Previous CALM studies in China focused on cancer survivors, examining the effects of CALM therapy on cognitive impairment and immunity markers38. However, the main advantages of CALM therapy are the benefit of psychological, and it improves the overall quality of life for patients with advanced, life-threatening illnesses confronting the finitude of life. All the CALM researches in other countries have examined CALM therapy from this perspective23,39,40,,40. In this study, with a small sample, we verified psychosocial benefits of CALM therapy for Chinese patients with metastatic breast cancer. The encouraging results in this pilot study lay groundwork for an adequately-powered phase III RCT of CALM therapy for Chinese patients with metastatic breast cancer.

Limitations

This first exploration of CALM therapy in Chinese patients with metastatic breast cancer provids encouraging support for a larger phase III RCT to be conducted in this population in China. However, there were several limitations to the study. For instance, because the small sample is small, the results cannot indubitably verify the effects of CALM therapy on depression and death anxiety in patients with metastatic breast cancer. Because we recruited patients from only one tertiary center in Beijing who have generally high levels of education, generalizability is limited, and the results of the study may not reflect outcomes representative of the broader population in China. Although online delivery aided intervention accessibility and pace, there was a challenge with technology: the inability to provide face-to-face empathic support. However, these shortcomings hardly negate the value of our online approach in demonstrating feasibility of CALM therapy and providing support for utilising this approach in the future studies. Indeed, the limitations of this study help to inform such efforts.

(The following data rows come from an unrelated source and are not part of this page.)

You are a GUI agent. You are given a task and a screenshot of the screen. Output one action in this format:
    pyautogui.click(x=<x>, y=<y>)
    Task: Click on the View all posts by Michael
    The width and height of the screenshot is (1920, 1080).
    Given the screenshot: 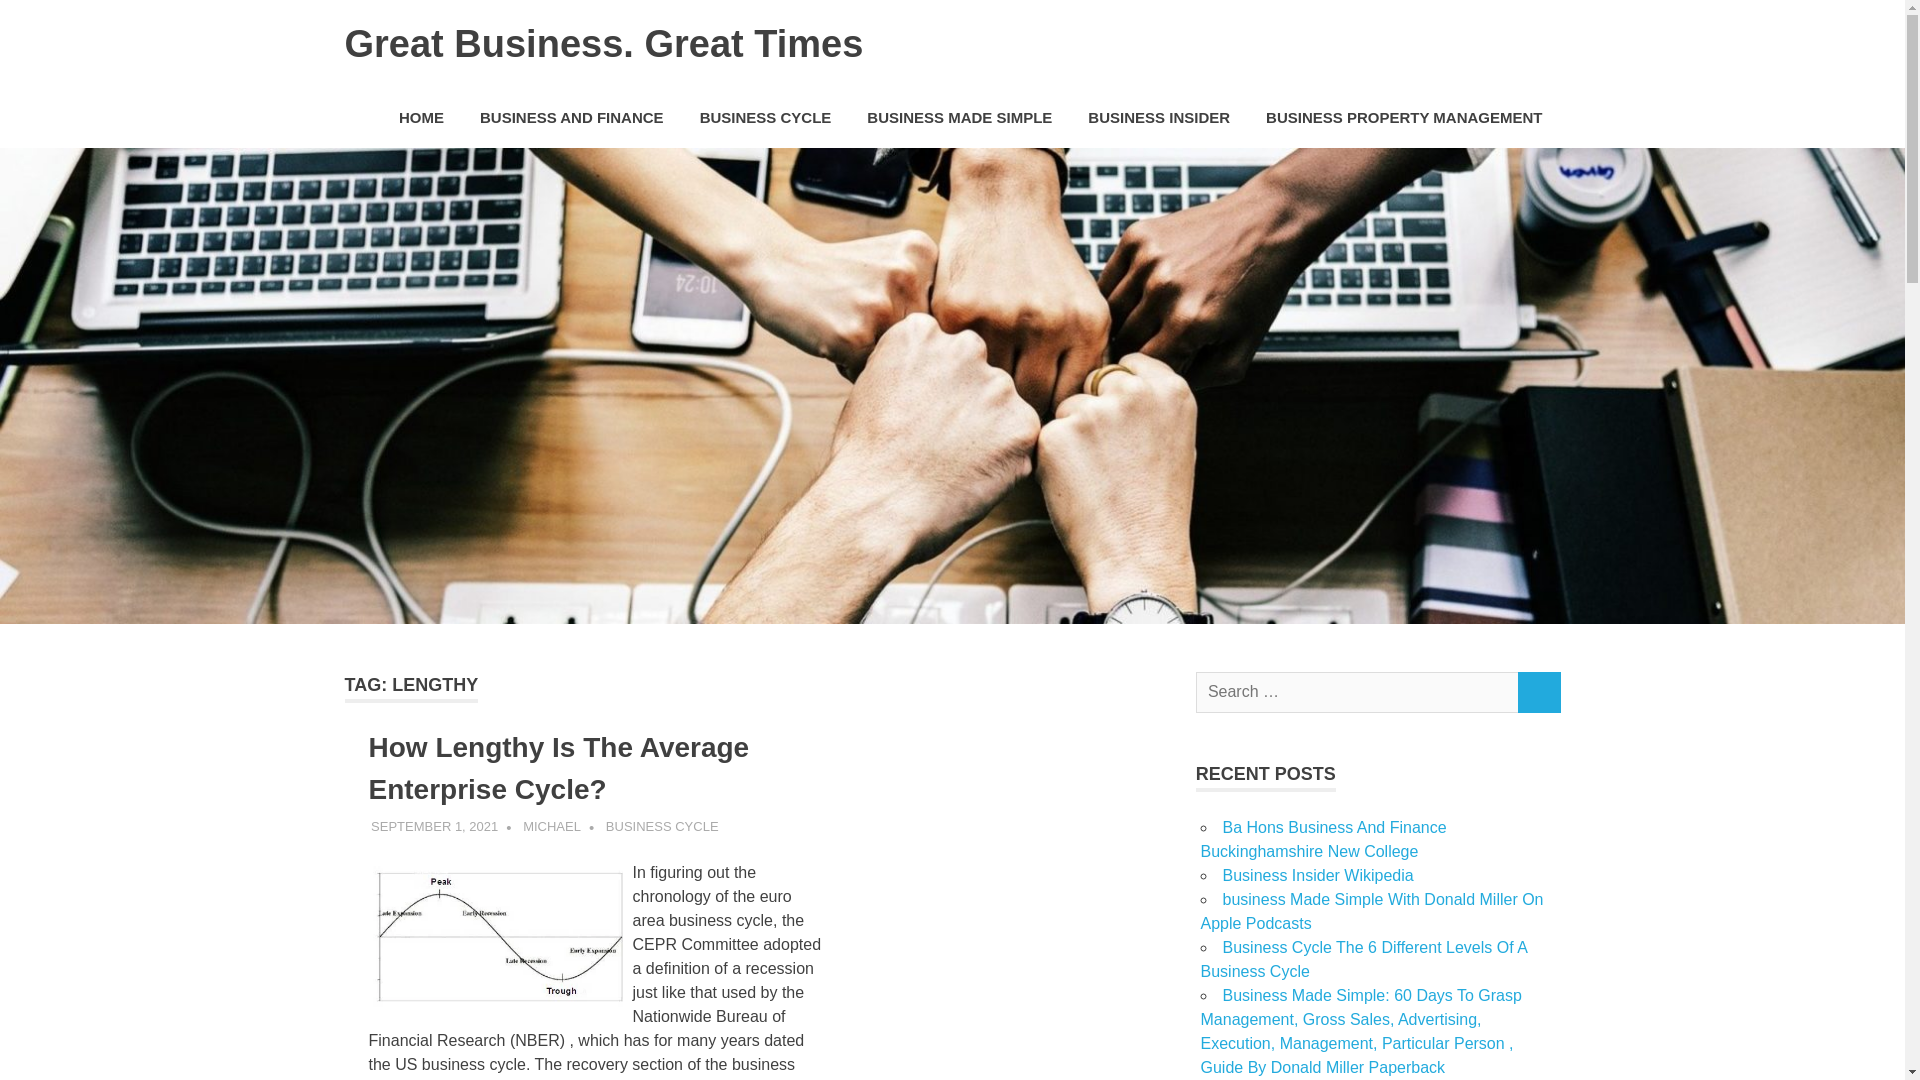 What is the action you would take?
    pyautogui.click(x=552, y=826)
    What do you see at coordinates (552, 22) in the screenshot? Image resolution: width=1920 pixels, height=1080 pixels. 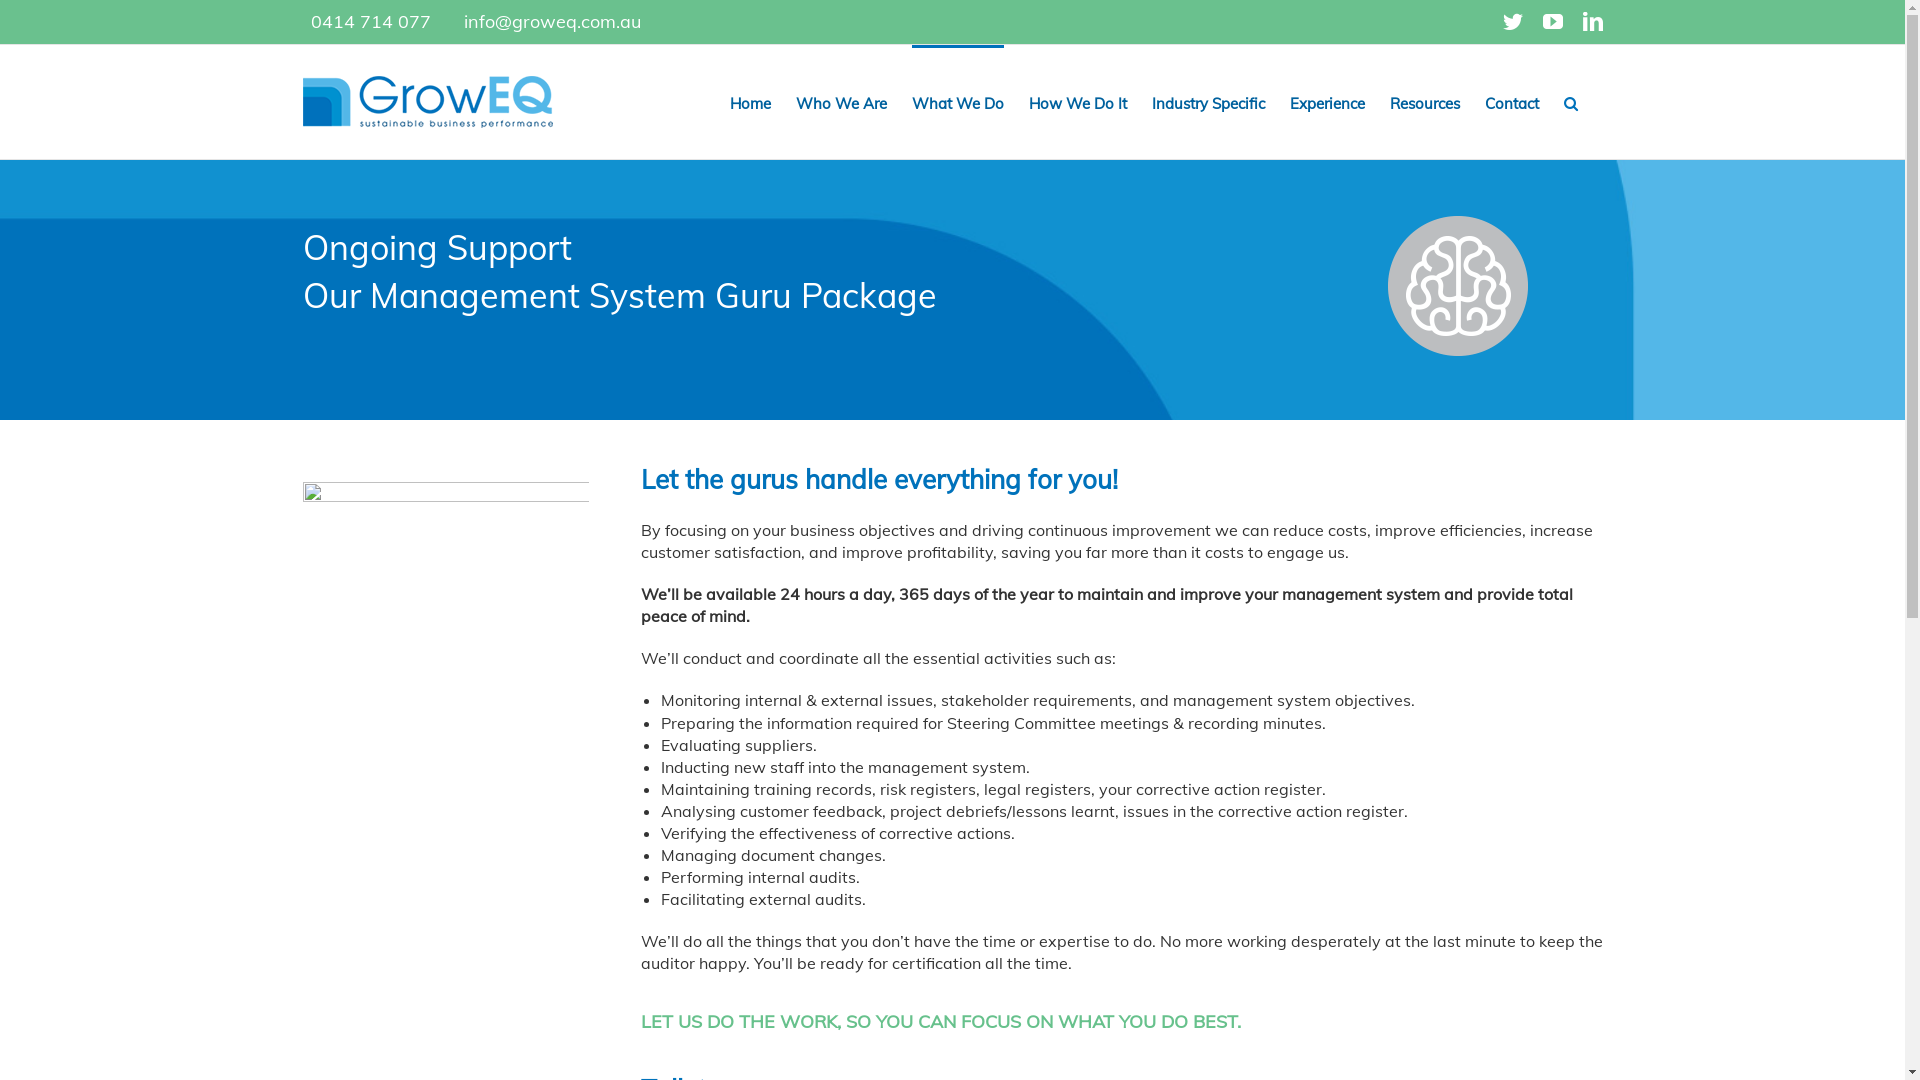 I see `info@groweq.com.au` at bounding box center [552, 22].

With only one dropout per arm, compliance was adequate, indicating the acceptability of both study procedures and the CALM therapy. Thus, these positive indicators favor launching a multi-centered phase III study with a large sample size to rigorously evaluate the effects of CALM therapy in the future.

Conclusions

This pilot randomized controlled trial provides preliminary evidence supporting the efficacy of CALM therapy for alleviating depression, distress, death anxiety, suicide ideation in Chinese patients with metastatic breast cancer. Furthermore, CALM therapy has the potential to enhance patients’ sense of life completion at the end of life. A low dropout rate and high intervention compliance indicate that CALM therapy is a welcome and feasible individual psychotherapy for this population in China. These promising findings warrant further rigorous examination in a phase III randomized controlled trial with a large Chinese metastatic breast cancer cohort. The findings also reveal that specially trained therapists can effectively administer online CALM to patients with metastatic breast cancer, which can help ensure intervention accessibility and continuity amidst healthcare disruptions and patients’ reluctance to visit the hospital.